*** Opening of DATA FOR PROCESSING ***

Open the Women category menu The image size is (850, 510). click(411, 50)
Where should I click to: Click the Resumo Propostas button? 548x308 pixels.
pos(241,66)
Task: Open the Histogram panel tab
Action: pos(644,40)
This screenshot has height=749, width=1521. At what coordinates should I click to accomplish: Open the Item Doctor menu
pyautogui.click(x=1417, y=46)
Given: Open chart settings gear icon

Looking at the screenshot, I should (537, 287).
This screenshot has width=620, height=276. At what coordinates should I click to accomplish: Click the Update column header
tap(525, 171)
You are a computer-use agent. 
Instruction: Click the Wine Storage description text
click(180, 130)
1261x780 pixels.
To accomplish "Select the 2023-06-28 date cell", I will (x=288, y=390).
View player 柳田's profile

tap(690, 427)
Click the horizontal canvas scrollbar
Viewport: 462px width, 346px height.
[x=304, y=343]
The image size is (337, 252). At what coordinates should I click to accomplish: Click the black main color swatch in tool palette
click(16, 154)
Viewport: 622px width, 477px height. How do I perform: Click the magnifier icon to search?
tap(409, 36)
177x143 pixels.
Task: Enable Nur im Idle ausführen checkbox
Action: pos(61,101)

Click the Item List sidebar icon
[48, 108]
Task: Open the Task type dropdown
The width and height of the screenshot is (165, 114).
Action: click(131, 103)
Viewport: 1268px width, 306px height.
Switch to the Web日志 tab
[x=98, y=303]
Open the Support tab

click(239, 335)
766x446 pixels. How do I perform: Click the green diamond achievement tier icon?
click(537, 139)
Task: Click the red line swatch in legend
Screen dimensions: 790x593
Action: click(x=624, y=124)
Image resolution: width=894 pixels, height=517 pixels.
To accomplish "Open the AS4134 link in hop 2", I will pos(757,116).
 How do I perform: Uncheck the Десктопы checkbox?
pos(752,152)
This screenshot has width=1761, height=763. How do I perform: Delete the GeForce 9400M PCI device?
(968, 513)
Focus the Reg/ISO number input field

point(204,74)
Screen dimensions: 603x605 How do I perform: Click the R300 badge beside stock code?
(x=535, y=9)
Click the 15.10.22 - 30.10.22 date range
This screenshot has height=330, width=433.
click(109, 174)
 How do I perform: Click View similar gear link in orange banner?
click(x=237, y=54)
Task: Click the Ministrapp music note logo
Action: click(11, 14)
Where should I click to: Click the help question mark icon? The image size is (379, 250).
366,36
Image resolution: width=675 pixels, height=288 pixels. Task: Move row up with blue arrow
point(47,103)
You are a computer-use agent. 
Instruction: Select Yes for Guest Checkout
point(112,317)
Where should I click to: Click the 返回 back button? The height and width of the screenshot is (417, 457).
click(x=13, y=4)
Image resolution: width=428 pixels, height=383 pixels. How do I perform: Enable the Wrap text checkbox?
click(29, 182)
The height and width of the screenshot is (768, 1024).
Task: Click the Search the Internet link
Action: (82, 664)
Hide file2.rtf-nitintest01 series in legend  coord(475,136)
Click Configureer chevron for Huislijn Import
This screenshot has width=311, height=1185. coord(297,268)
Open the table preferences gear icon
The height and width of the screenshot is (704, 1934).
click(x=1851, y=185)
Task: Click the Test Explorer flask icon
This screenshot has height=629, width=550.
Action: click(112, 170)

*** Close of DATA FOR PROCESSING ***

> **TASK TO COMPLETE**
Give exactly, and nothing besides, the lines from the one in which "Hide file2.rtf-nitintest01 series" occurs through the end of the records.

> **RESULT FOR THIS TASK**
Hide file2.rtf-nitintest01 series in legend  coord(475,136)
Click Configureer chevron for Huislijn Import
This screenshot has width=311, height=1185. coord(297,268)
Open the table preferences gear icon
The height and width of the screenshot is (704, 1934).
click(x=1851, y=185)
Task: Click the Test Explorer flask icon
This screenshot has height=629, width=550.
Action: click(112, 170)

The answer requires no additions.